We’re excited to share that researchers, students, and collaborators from ChulaSEAL (Center of Excellence in Southeast Asian Linguistics, Chulalongkorn University) took part in TAI 2025 (Tone and Intonation), held from May 16–18, 2025 in Herrsching am Ammersee, Germany and hosted by the Institute for Phonetics and Speech Processing at LMU Munich.

ChulaSEAL members presented three  studies, all focusing on tone and register systems in Southeast Asian languages.

Going Beyond Average Contours in the Study of Tone Variation and Change: A Case Study from Thai Tone 4

Teerawee Sukanchanon (MA student) and Francesco Burroni (Collaborator)

Teerawee and Francesco presented a talk exploring how tone variation in Bangkok Thai (specifically Tone 4, the High tone) can be studied using advanced acoustic analysis. They used techniques like functional principal component analysis (FPCA) and dynamic time-warping hierarchical clustering to go beyond average pitch contours and reveal subtle patterns of change. Their findings show that while younger speakers tend to use a particular variant more often, the overall distribution of tone variants hasn’t drastically changed across generations. They also found that the length of the pitch trajectory plays an important role in tonal variation—something often overlooked in previous studies.

Phonologizing Pitch in Phnom Penh Khmer

Sothornin Mam (PhD student), Pittayawat Pittayaporn (Researcher), and Sireemas Maspong (Collaborator)

This poster examined how pitch differences in Phnom Penh Khmer (PPK) have developed into meaningful, contrastive features. The team focused on how a historical sound change (r > h) led to a new high vs. low pitch contrast—a distinction not found in Standard Khmer. Interestingly, this pitch difference isn’t limited to words with r > h onsets—it also appears in disyllabic words with voiced second syllables. This suggests that Phnom Penh Khmer is in the process of phonologizing pitch, turning it into a core part of the language’s sound system.

Vowel Mergers and Register Change in Chanthaburi Khmer

Pittayawat Pittayaporn (Researcher), Sireemas Maspong (Collaborator), and Sothornin Mam (PhD student)
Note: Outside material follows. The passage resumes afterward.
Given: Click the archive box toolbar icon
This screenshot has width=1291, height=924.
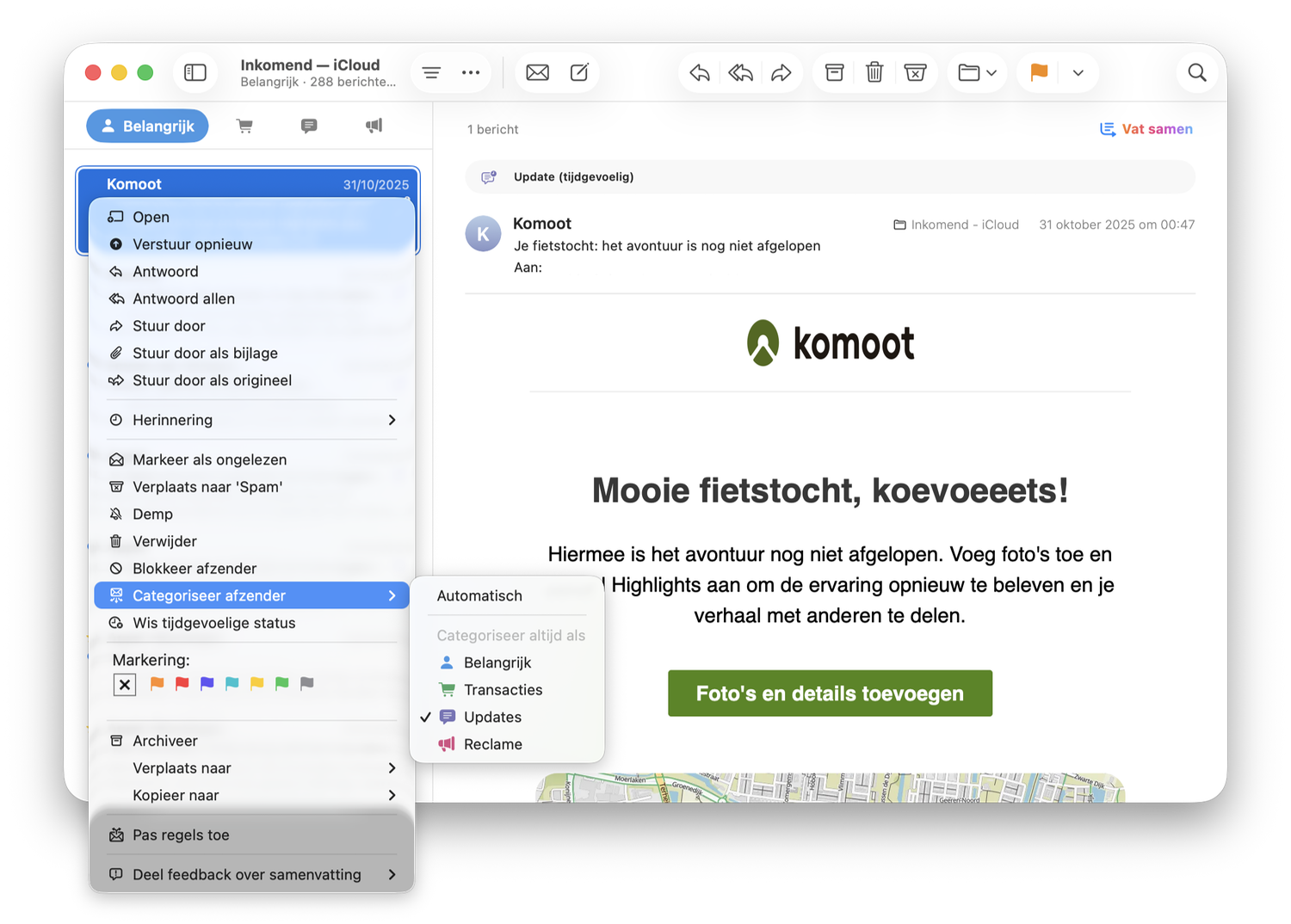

In another poster, the team looked at how vowel and voice quality interact in Chanthaburi Khmer’s complex register system. They explored how certain vowel contrasts (i:-u: and e:-o:) are maintained through either vowel quality or voice quality, but not both. This suggests that as vowels merge, speakers rely more on other cues like voice quality to preserve distinctions. The study supports Hyman’s model of transphonologization, showing how features like register can emerge, disappear, and re-emerge over time. It also highlights that registrogenesis—the development of register systems—might be more complex and nonlinear than previously thought.